El País
As discussões sobre restrição do foro por prerrogativa de cargo, conhecido como foro privilegiado, ganharam força nesta semana em duas frentes distintas – e em certa medida opostas. Tanto o Supremo Tribunal Federal quanto o Congresso estudam mudanças no dispositivo, que foi introduzido pela Constituição de 1988. Na legislação atual, ministros de Estado, parlamentares e chefes do Executivo (entre outros) são julgados por cortes superiores, e não na Justiça de primeiro grau. Enquanto os parlamentares tentam aprovar um texto que lhes garanta salvaguardas em caso de processo – uma questão de autopreservação em tempos de Operação Lava Jato -, o STF estuda acabar com o que alguns ministros da Corte chamaram de um elemento “aristocrático” que abre as portas para a impunidade.

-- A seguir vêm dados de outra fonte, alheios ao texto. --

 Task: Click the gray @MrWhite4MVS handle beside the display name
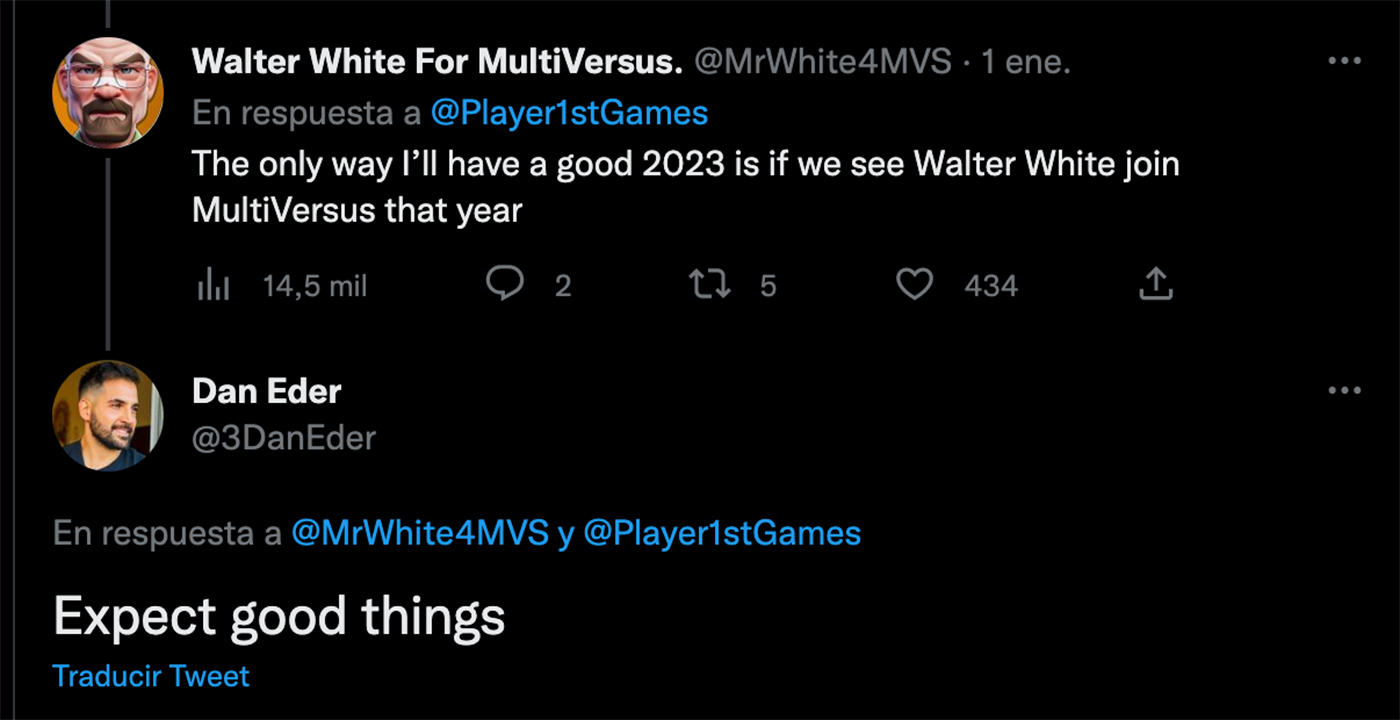(x=822, y=62)
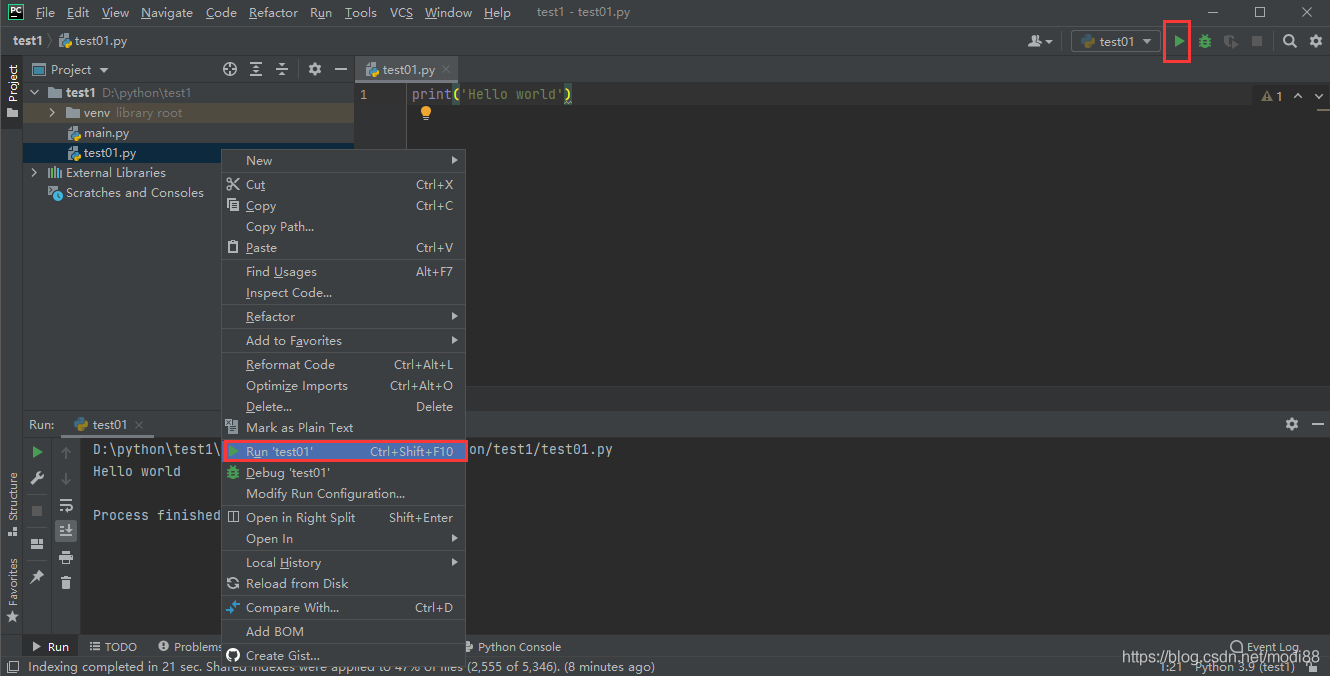
Task: Clear the console with the trash icon
Action: coord(65,582)
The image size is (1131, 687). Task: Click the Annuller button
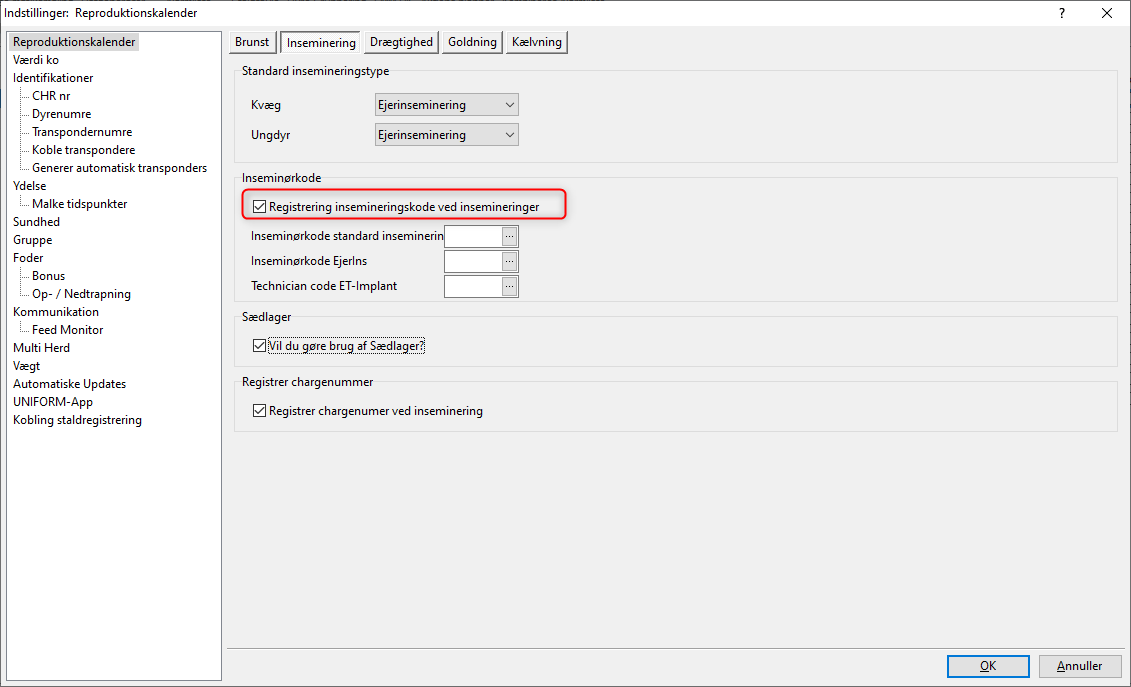1079,666
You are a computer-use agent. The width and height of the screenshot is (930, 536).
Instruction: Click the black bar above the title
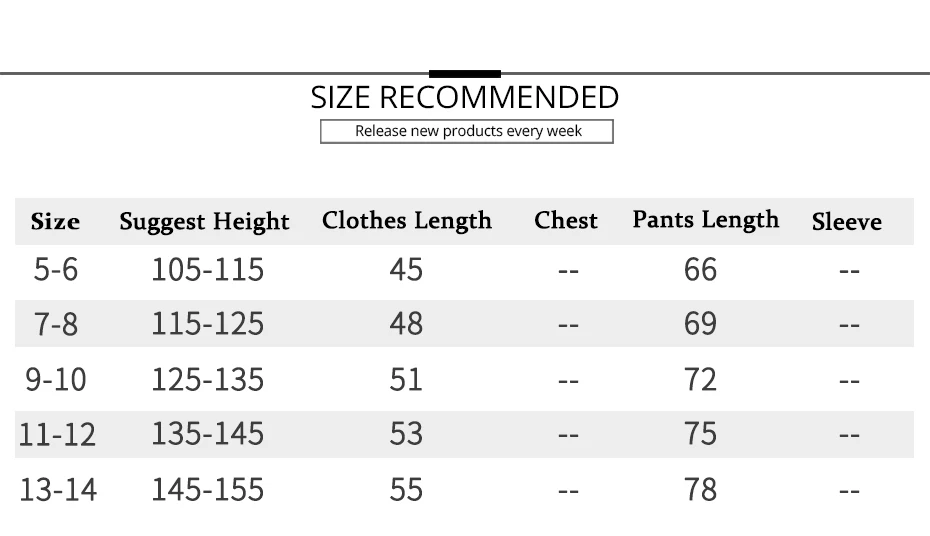pos(465,74)
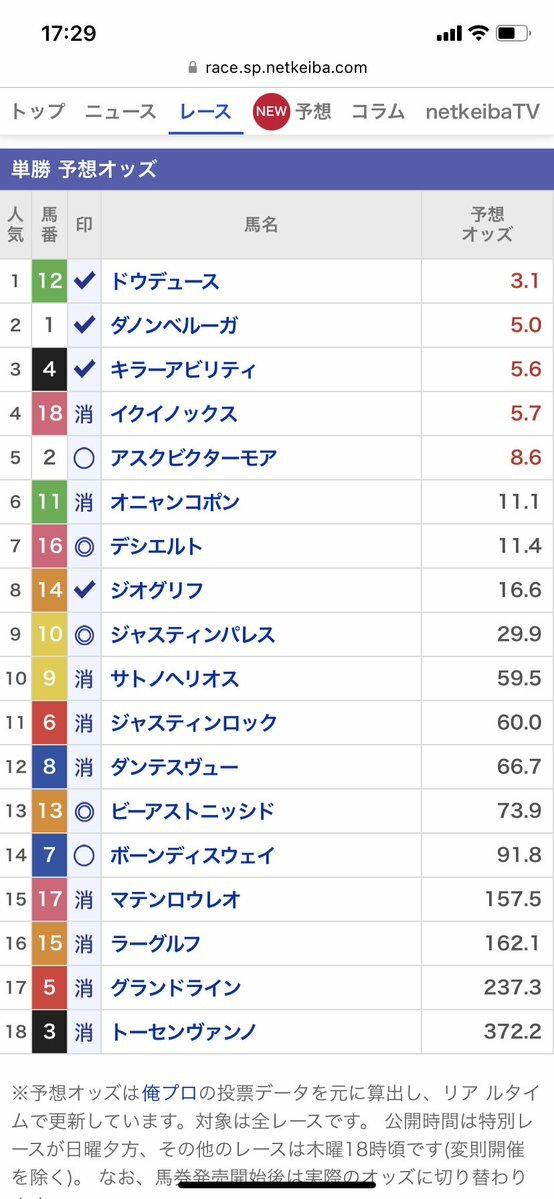This screenshot has height=1199, width=554.
Task: Tap the double circle mark for ジャスティンパレス
Action: coord(84,635)
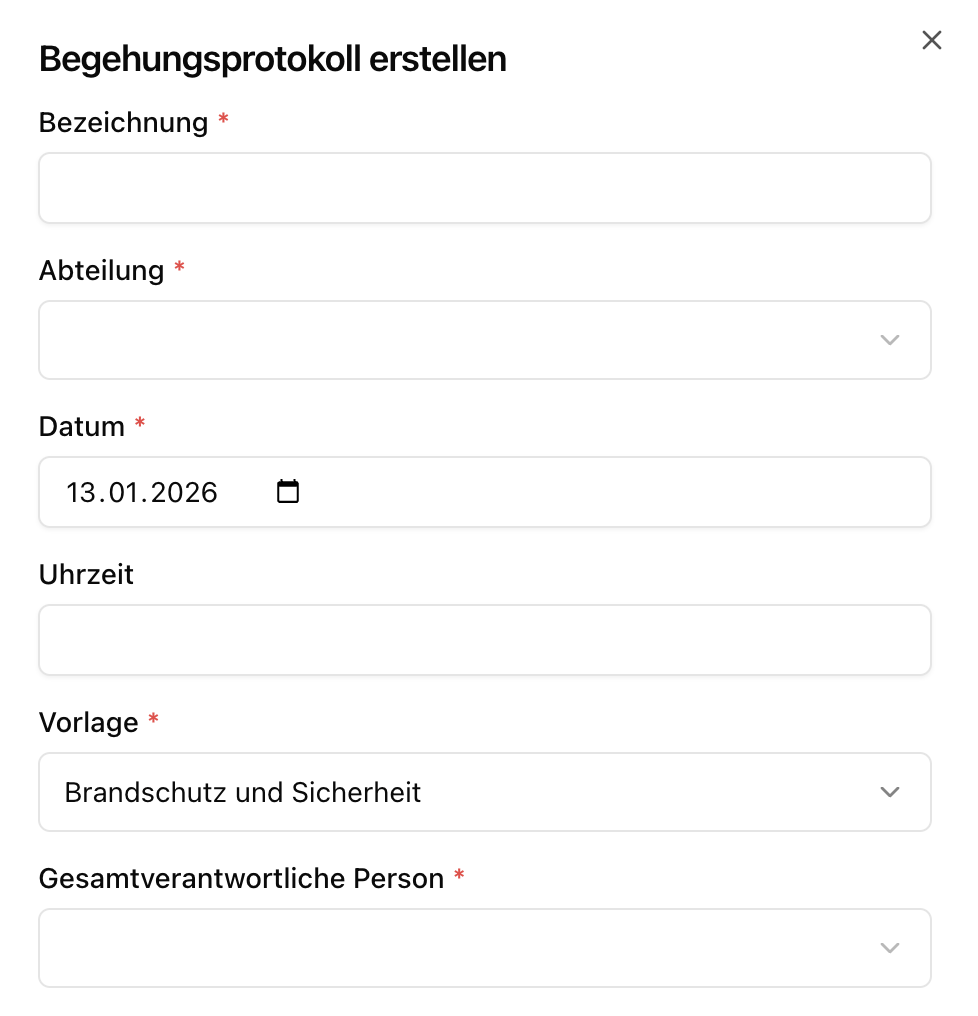This screenshot has width=978, height=1016.
Task: Open the Vorlage dropdown showing Brandschutz und Sicherheit
Action: [485, 792]
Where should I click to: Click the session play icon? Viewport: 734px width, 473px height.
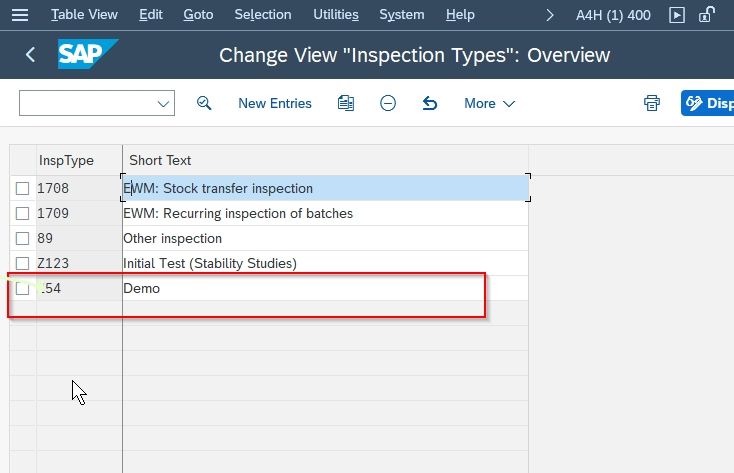point(677,15)
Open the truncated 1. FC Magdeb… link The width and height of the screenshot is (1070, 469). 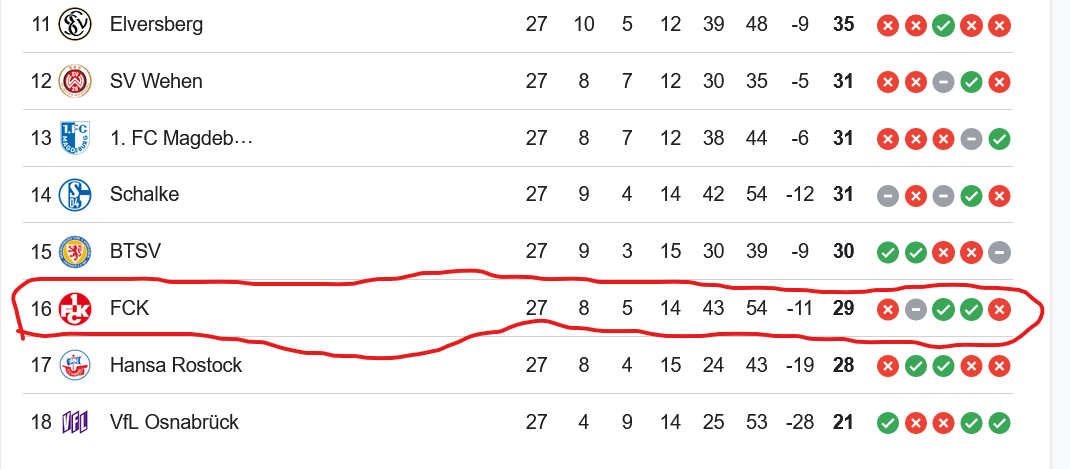tap(182, 139)
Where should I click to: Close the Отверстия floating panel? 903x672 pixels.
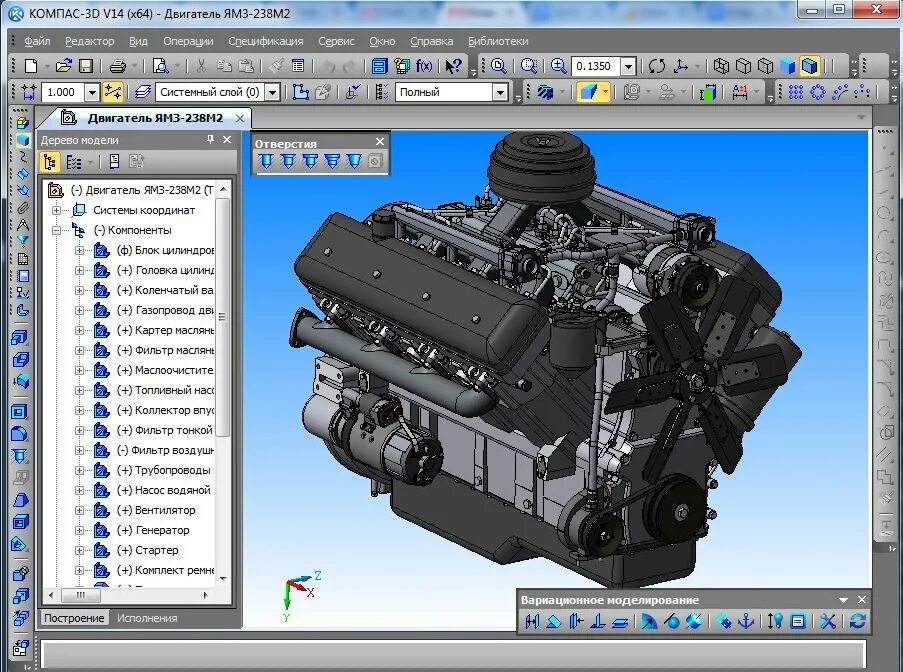[380, 142]
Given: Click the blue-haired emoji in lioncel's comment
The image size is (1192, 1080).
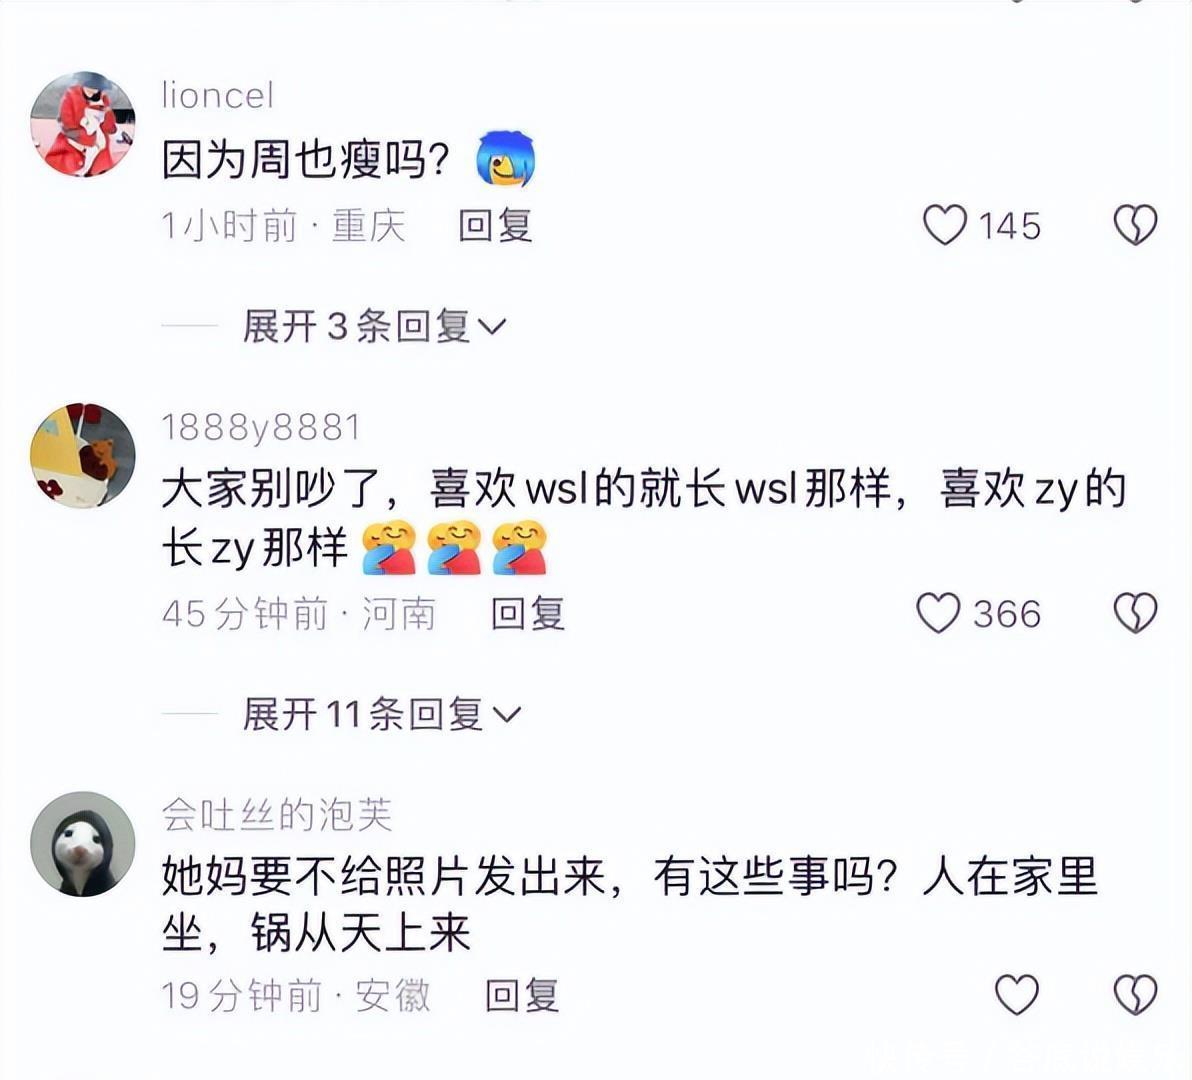Looking at the screenshot, I should point(506,158).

Os críticos do modelo atual afirmam que o mecanismo é manipulado pelos agentes políticos para evitar punições: atualmente se o caso de um parlamentar está no STF e ele renuncia ao mandato o processo vai para a Justiça comum, onde começa a tramitar da estaca zero. Se ele é eleito novamente, volta ao STF. Com esse sobe e desce de instâncias aumentam as chances da pena prescrever e o crime ficar impune. Outro problema do foro privilegiado seria quantidade de pessoas que ele abrange: estima-se que atualmente mais de 38.000 autoridades tenham esse direito. Os defensores do foro por prerrogativa dizem que ele protege os juízes de primeira instância de pressão por parte de grupos políticos.